MRI radiomics combined with clinicopathologic features to predict disease-free survival in patients with early-stage cervical cancer.

Abstract

To establish a comprehensive model including MRI radiomics and clinicopathological features to predict post-operative disease-free survival (DFS) in early-stage (pre-operative FIGO Stage IB-IIA) cervical cancer. A total of 183 patients with early-stage cervical cancer admitted to our Jiangsu Province Hospital underwent radical hysterectomy were enrolled in this retrospective study from January 2013 to June 2018 and their clinicopathology and MRI information were collected. They were then divided into training cohort (n = 129) and internal validation cohort (n = 54). The radiomic features were extracted from the pre-operative T1 contrast-enhanced (T1CE) and T2 weighted image of each patient. Least absolute shrinkage and selection operator regression and multivariate Cox proportional hazard model were used for feature selection, and the rad-score (RS) of each patient were evaluated individually. The clinicopathology model, T1CE_RS model, T1CE + T2_RS model, and clinicopathology combined with T1CE_RS model were established and compared. Patients were divided into high- and low-risk groups according to the optimum cut-off values of four models. T1CE_RS model showed better performance on DFS prediction of early-stage cervical cancer than clinicopathological model (C-index: 0.724 vs 0.659). T1CE+T2_RS model did not improve predictive performance (C-index: 0.671). The combination of T1CE_RS and clinicopathology features showed more accurate predictive ability (C-index=0.773).
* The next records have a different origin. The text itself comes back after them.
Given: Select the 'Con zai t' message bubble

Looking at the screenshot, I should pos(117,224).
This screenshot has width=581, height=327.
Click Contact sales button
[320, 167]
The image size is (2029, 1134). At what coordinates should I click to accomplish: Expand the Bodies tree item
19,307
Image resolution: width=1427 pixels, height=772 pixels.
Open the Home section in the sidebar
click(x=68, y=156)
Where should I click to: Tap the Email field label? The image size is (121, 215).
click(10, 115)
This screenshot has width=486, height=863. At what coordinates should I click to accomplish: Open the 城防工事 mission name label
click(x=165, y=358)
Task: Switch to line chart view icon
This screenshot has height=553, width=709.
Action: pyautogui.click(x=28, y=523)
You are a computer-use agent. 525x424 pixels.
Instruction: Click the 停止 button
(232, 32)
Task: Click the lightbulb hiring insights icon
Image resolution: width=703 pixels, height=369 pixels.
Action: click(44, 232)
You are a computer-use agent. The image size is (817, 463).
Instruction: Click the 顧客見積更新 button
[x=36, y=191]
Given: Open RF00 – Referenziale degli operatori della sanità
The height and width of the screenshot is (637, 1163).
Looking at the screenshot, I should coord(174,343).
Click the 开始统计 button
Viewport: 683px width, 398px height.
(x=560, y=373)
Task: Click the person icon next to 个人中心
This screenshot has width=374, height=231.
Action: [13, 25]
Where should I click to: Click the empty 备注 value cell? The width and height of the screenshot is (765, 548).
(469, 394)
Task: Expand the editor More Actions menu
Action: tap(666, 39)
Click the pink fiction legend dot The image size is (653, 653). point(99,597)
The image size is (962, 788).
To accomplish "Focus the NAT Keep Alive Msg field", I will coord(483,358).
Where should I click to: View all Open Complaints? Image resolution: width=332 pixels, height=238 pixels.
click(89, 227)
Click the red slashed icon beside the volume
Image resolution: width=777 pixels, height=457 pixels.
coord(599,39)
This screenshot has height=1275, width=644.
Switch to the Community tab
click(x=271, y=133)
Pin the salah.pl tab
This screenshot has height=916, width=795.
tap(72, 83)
The combination of T1CE_RS and clinicopathology features showed more accurate predictive performance for DFS of patients with early-stage (pre-operative IB-IIA) cervical cancer which can aid in the design of individualised treatment strategies and regular follow-up. A radiomics signature composed of T1CE radiomic features combined with clinicopathology features allowed differentiating patients at high or low risk of recurrence.